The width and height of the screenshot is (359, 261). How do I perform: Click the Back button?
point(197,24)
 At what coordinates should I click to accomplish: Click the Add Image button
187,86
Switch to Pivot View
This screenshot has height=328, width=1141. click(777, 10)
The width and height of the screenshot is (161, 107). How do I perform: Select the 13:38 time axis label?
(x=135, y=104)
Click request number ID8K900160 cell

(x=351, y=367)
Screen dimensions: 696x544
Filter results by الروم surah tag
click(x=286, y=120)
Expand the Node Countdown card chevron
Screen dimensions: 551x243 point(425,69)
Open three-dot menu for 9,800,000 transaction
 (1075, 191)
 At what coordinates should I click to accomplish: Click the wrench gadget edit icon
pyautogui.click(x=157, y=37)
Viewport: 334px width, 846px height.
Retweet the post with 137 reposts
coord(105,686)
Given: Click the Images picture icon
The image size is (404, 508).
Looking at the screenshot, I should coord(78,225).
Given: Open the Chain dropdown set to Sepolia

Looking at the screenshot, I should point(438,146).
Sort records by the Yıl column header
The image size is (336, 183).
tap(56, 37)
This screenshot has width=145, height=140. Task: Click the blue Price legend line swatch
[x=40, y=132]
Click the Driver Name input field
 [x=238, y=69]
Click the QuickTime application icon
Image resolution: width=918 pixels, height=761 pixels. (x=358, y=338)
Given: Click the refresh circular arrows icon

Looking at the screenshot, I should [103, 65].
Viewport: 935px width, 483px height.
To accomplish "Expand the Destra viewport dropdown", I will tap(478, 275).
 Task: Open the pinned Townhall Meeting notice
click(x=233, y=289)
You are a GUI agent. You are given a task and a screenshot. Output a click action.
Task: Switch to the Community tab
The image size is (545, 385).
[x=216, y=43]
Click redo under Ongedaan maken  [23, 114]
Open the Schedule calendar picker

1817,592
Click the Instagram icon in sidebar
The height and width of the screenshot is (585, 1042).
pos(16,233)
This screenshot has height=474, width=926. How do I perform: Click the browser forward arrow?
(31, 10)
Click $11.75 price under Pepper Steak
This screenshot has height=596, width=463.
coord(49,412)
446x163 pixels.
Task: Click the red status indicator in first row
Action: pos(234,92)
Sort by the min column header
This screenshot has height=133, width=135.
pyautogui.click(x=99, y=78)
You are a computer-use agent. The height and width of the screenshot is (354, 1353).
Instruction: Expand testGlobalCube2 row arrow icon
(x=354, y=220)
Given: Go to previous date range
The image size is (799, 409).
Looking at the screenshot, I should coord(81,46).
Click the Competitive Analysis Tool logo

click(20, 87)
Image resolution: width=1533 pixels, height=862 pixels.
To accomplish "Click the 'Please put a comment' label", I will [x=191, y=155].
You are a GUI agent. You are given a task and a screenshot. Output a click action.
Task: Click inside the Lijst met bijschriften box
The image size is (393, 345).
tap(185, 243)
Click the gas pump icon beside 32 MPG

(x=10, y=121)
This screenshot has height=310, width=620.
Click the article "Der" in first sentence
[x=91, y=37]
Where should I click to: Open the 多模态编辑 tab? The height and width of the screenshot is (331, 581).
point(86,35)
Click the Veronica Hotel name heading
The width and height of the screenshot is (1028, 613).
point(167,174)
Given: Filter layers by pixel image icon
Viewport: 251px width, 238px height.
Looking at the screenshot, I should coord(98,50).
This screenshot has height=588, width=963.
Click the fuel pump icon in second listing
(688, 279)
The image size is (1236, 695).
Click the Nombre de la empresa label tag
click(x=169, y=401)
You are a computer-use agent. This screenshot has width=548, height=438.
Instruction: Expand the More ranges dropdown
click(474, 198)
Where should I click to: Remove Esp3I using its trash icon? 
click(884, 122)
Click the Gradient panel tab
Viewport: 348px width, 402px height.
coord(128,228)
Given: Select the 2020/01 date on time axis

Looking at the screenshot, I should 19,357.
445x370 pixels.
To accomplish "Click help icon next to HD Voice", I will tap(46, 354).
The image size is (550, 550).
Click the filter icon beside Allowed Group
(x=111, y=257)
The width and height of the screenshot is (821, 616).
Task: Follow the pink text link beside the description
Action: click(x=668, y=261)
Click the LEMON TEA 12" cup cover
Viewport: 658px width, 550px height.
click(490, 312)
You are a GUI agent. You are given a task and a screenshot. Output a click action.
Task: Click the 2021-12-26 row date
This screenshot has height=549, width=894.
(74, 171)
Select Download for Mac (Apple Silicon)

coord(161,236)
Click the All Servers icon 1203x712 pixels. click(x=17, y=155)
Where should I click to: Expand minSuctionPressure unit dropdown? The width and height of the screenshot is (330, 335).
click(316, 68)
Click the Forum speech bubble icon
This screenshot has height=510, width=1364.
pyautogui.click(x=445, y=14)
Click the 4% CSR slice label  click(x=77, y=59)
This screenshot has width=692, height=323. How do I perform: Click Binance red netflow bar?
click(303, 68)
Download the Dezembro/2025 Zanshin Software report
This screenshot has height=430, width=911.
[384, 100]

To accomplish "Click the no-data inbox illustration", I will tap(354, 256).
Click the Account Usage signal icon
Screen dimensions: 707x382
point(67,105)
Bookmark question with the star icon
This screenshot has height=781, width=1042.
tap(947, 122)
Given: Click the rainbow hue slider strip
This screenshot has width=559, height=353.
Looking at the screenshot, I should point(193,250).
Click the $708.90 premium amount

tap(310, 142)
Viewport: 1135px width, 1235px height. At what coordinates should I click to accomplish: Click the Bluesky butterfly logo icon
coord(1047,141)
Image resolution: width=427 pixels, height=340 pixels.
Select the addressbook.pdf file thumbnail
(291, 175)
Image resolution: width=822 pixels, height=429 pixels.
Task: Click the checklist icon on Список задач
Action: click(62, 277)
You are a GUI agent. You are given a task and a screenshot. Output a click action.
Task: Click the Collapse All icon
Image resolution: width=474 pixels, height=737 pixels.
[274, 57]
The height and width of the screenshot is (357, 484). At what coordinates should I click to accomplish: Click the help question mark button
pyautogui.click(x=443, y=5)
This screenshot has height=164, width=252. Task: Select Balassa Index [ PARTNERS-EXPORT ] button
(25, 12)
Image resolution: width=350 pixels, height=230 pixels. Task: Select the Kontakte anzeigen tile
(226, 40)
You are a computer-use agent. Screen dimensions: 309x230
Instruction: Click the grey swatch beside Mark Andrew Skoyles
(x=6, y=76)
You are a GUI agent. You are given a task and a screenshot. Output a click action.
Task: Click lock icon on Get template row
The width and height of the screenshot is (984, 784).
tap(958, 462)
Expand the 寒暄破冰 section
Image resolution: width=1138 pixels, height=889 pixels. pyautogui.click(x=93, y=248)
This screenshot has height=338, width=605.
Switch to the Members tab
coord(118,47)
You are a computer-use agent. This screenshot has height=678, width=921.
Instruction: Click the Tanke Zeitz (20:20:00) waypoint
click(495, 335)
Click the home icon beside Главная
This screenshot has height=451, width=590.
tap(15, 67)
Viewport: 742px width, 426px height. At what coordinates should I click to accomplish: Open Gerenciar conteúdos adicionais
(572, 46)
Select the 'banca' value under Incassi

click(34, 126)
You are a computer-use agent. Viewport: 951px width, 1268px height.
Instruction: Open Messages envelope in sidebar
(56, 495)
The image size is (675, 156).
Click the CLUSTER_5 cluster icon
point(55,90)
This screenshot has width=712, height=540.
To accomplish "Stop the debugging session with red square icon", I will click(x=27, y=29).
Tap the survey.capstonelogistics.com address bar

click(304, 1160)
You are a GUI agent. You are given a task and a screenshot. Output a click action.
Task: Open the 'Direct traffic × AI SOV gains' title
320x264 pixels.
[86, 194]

» **About this exercise**:
If the word "will" is on a line above, return that line.

» **Solution to this problem**:
To accomplish "Expand the Destra viewport dropdown", I will tap(478, 275).
To accomplish "Click the 'Please put a comment' label", I will [x=191, y=155].
To accomplish "Click help icon next to HD Voice", I will tap(46, 354).
To accomplish "Click the no-data inbox illustration", I will tap(354, 256).
To accomplish "Stop the debugging session with red square icon", I will click(x=27, y=29).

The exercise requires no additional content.